There are many discussions and blog posts on this. But again, scoring is unique for your business. Think about the lead lifecycle and typical sales cycle length for your business. What actions indicate and how long do leads go inactive for before they typically become disengaged?

Create a date or datetime field field to track "last activity" - this is different to last modified, where last activity catches any action that indicates the the lead is still engaging with your business (you only need to allow leads to run through once a day) - e.g. visited webpage, opened/clicked email, filled out form, SFDC activity is logged/updated. Use this field in your inactivity scoring. 

How much to deduct and for what period of time, is really up to you and your understanding of your business.

Angus_McCann1
Level 3
August 16, 2019

Sorry I misspoke before - since our marketing users are already tracking success in their programs based on the activities we want to capture, the scoring campaigns are going to be based on that.

Score Increasing programs will look like this:

  • SL:
    • Program Status was changed to Success
  • FLOW:
    • Change Score +X

*Schedule is daily, people can run through as many times as necessary

And the Decay Campaign is going to be:

  • SL: (All)
    • Was sent email 3 times in the last 30 days
    • Last Program Success was in past before 30 days
    • Not Score was changed in the past 29 days
  • FLOW:
    • Change Score -[Decay Value]

*Schedule would be daily, but a person can only run through the Decay Campaign 1 time every 30 days.
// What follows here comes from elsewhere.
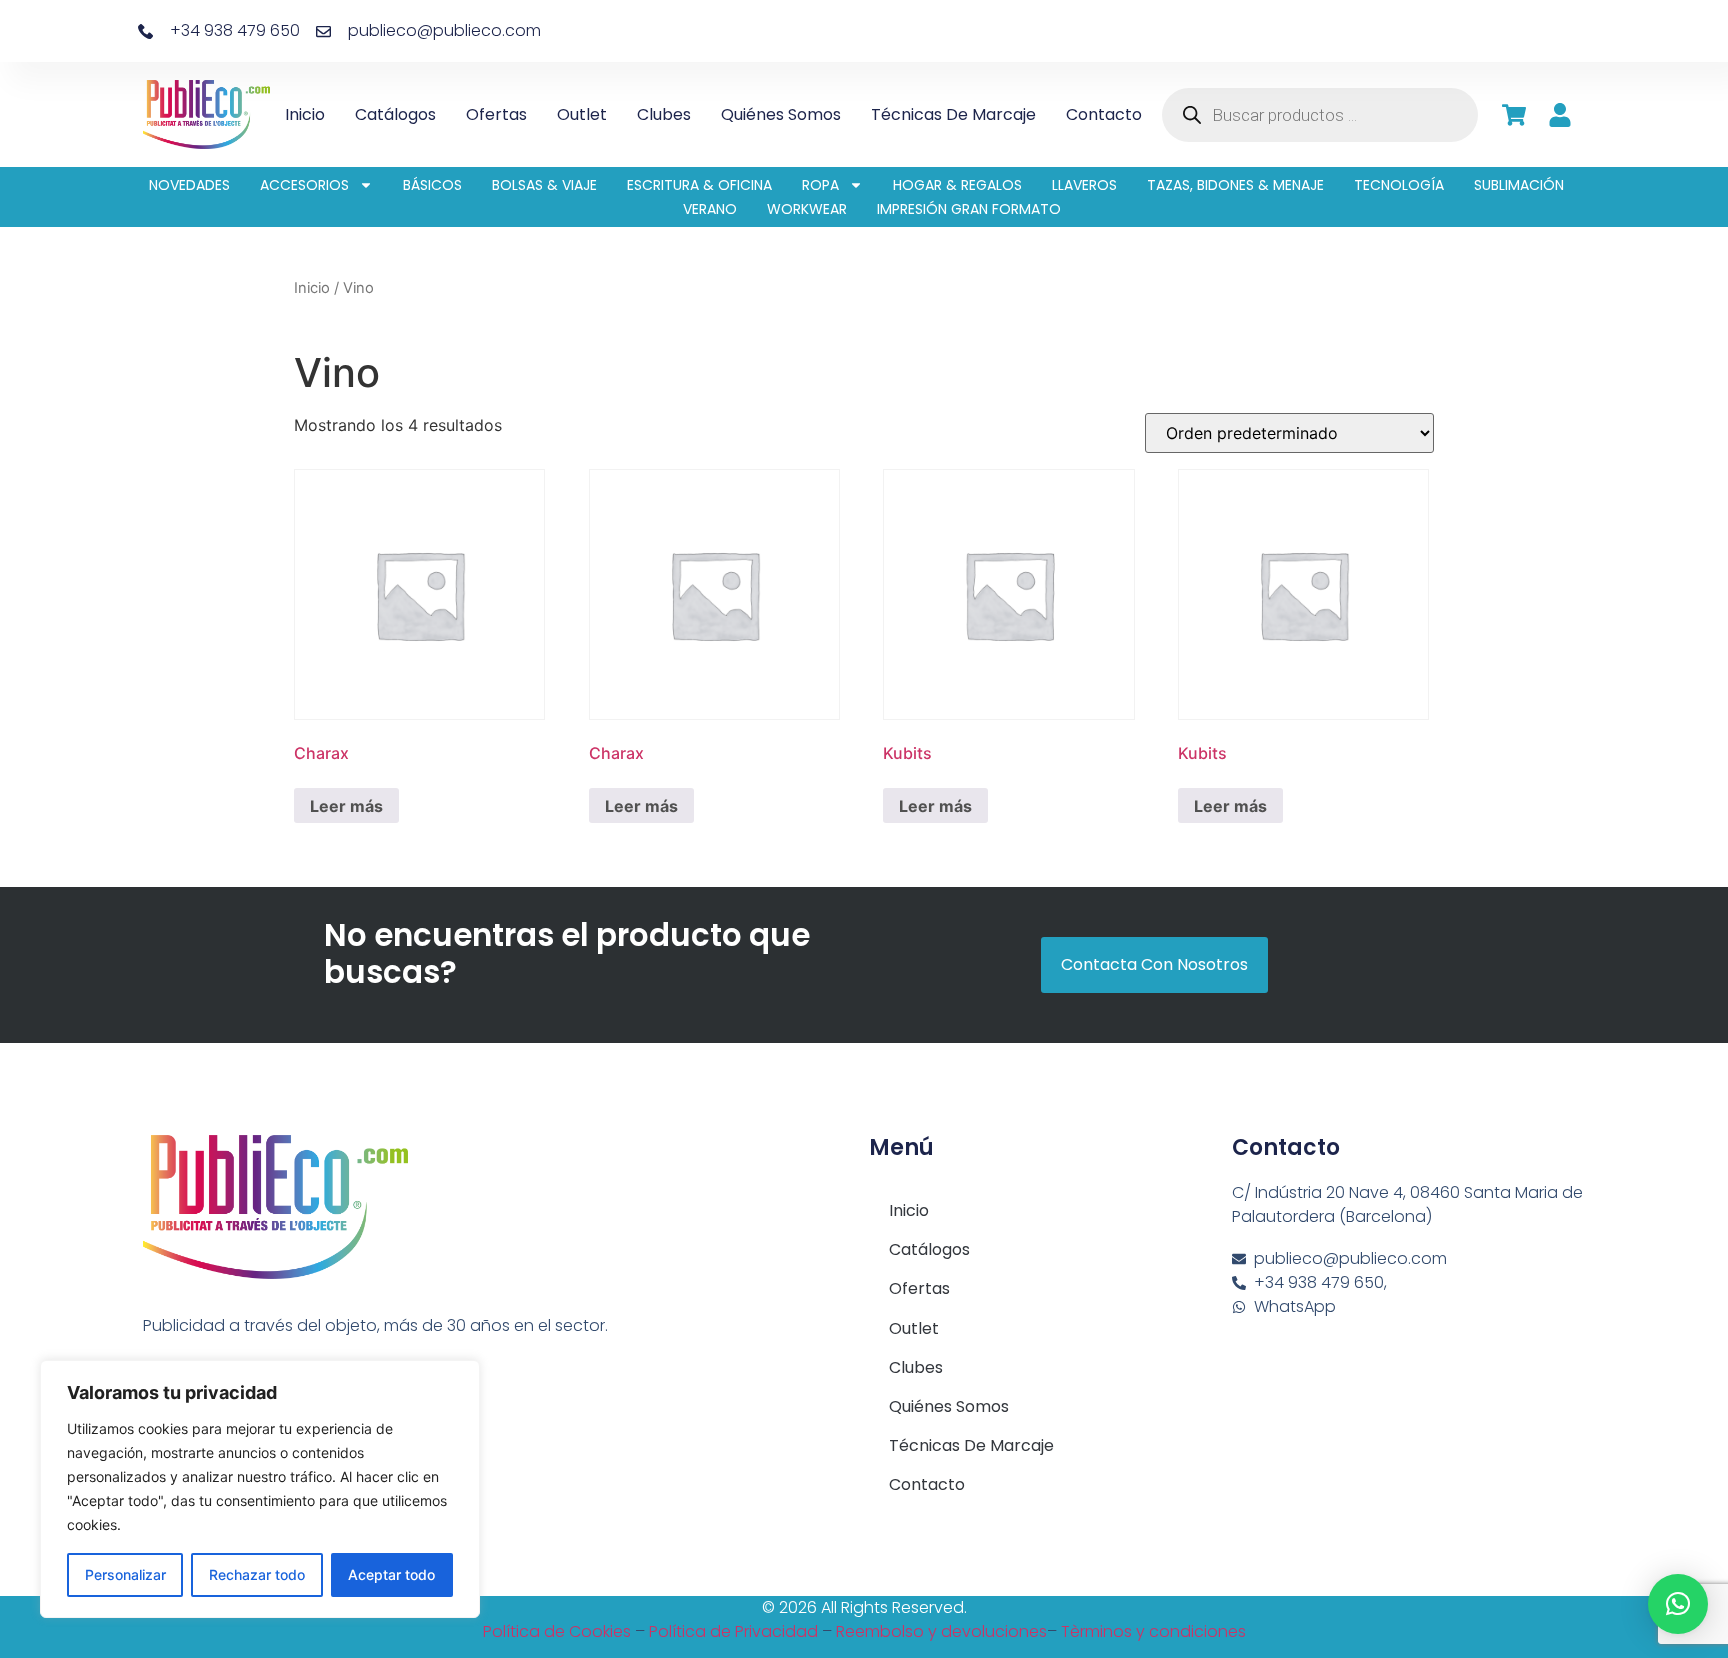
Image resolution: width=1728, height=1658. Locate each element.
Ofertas (496, 114)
** I'm aware the SL filters already accommodates for this, but this is just a fail-safe 

I've googled and most of the blogs and article have not been very helpful as to how to determine the correct decay value.

So for example, I've predicted that we can expect over the course of the year, the average person's score get to be as high as around 3,000, without any decay. If someone was inactive for a year, we would want their score to dip to an "inactive" range, about 500. Based on that model, we could have a decay of around 130-140/month.
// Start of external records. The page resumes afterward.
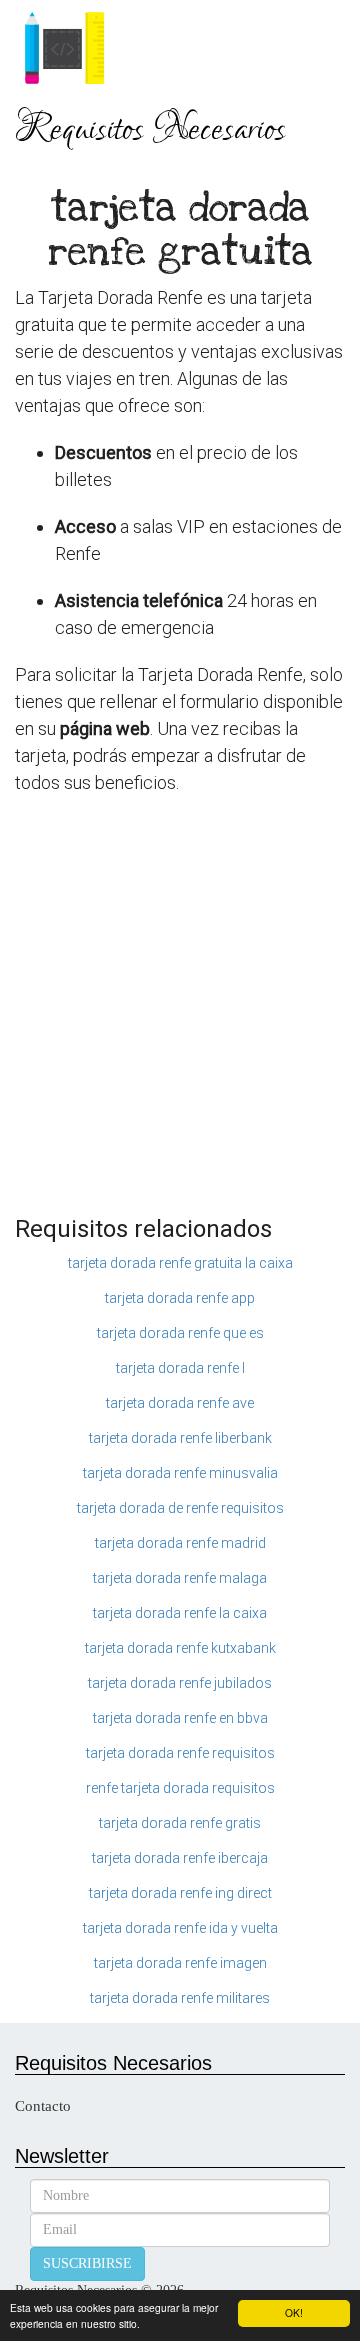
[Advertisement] (180, 1016)
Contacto (43, 2106)
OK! (294, 2312)
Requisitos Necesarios (150, 130)
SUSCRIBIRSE (87, 2263)
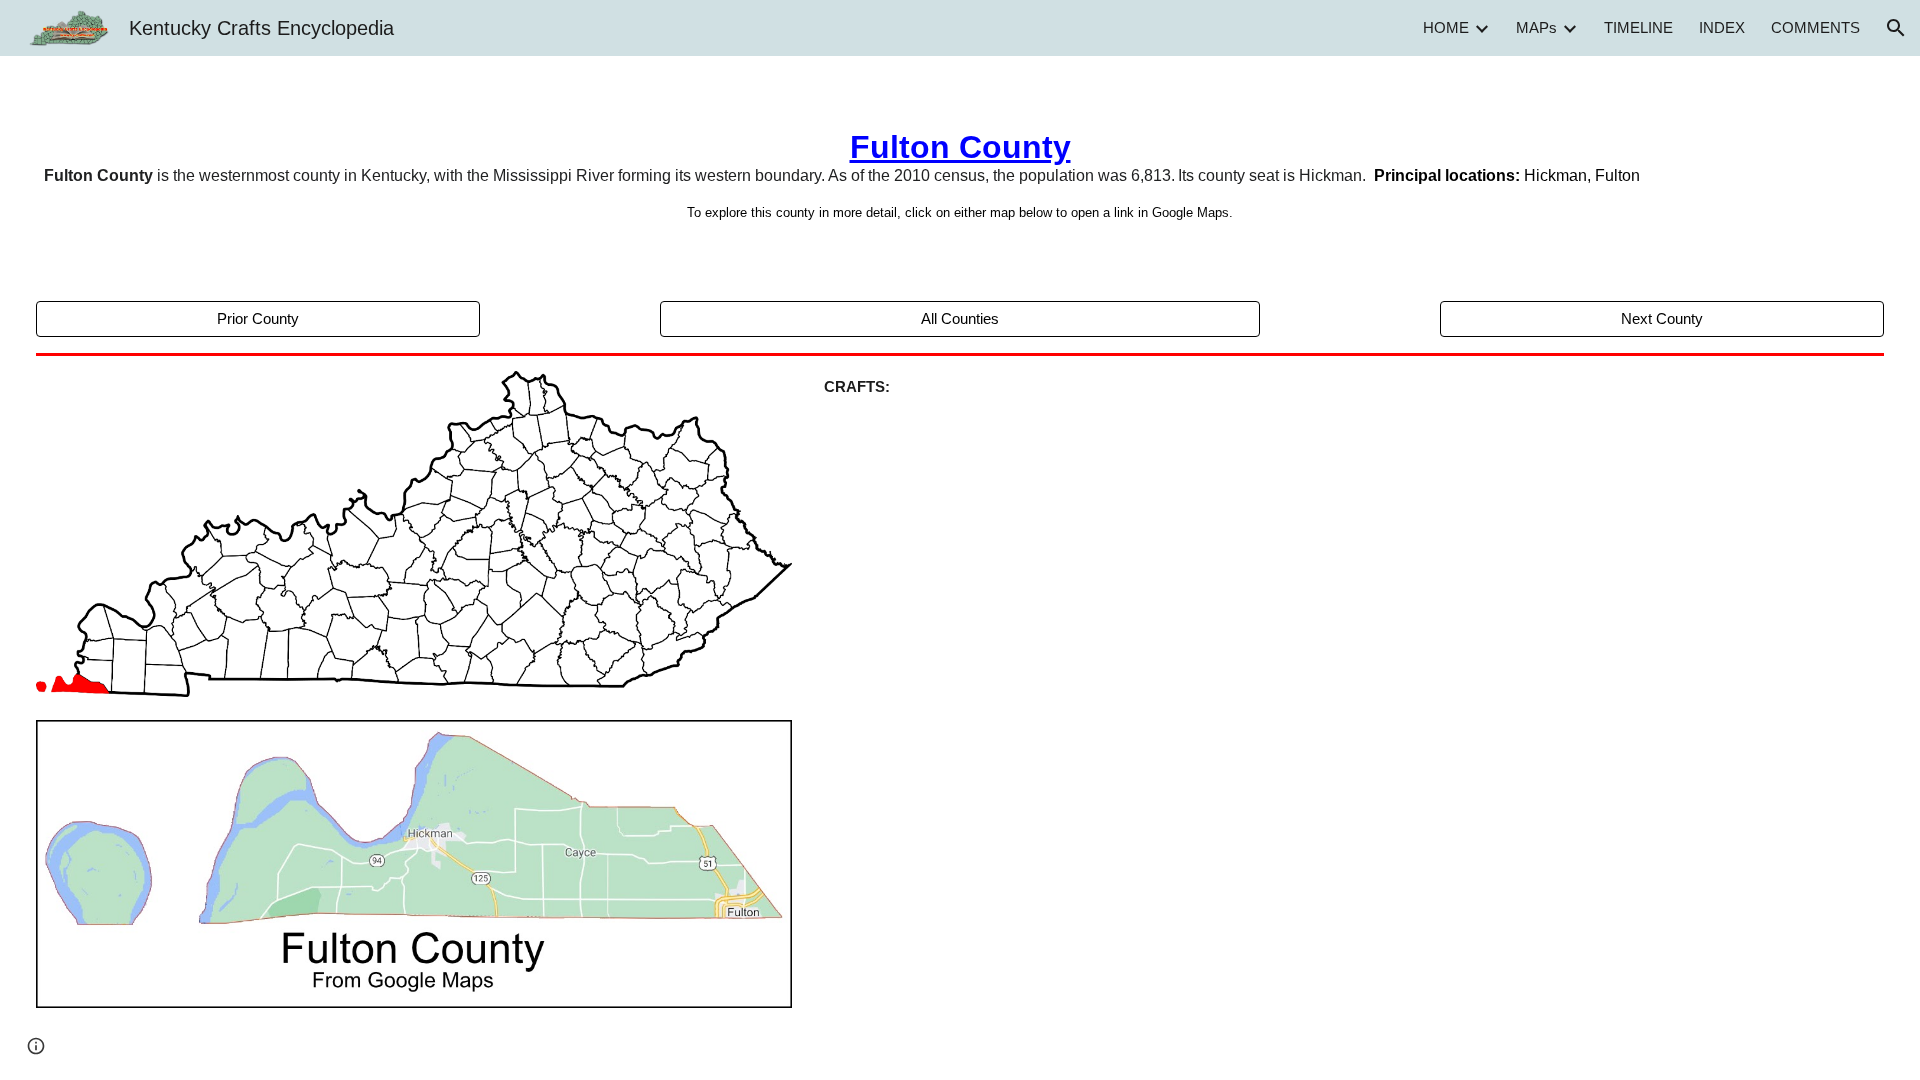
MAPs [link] (1536, 28)
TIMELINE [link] (1638, 28)
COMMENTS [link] (1815, 28)
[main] (960, 174)
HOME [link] (1446, 28)
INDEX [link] (1722, 28)
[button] (1896, 28)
However, if a person stays engaged for 3 years and then falls off, their score would get as high as 9,000. With a decay value of 130/month, it would take almost 5 years for that person's score to drop to 500.

Has anyone else encountered this problem as well or am I over-thinking this? I just can't help but feel there is an obvious solution here that I am missing...

Jay_Jiang
Level 10
August 17, 2019

When you have no maximum (or no minimum) lead scores, unless all your prospects take similar routes to become customers, you risk losing meaning in your lead scores. I, for one, have no idea what 3000 even means for your business, let alone someone with a score over 9000!

Consider redoing your lead scoring model so you have minimum 0 and maximum 100. We made 60 = MQL.

This way anyone can pretty well guess what a lead with a score of 80 means, or 20 etc.. which also makes decay easier.

Also, with webhooks, you can use any math operation you want for scoring.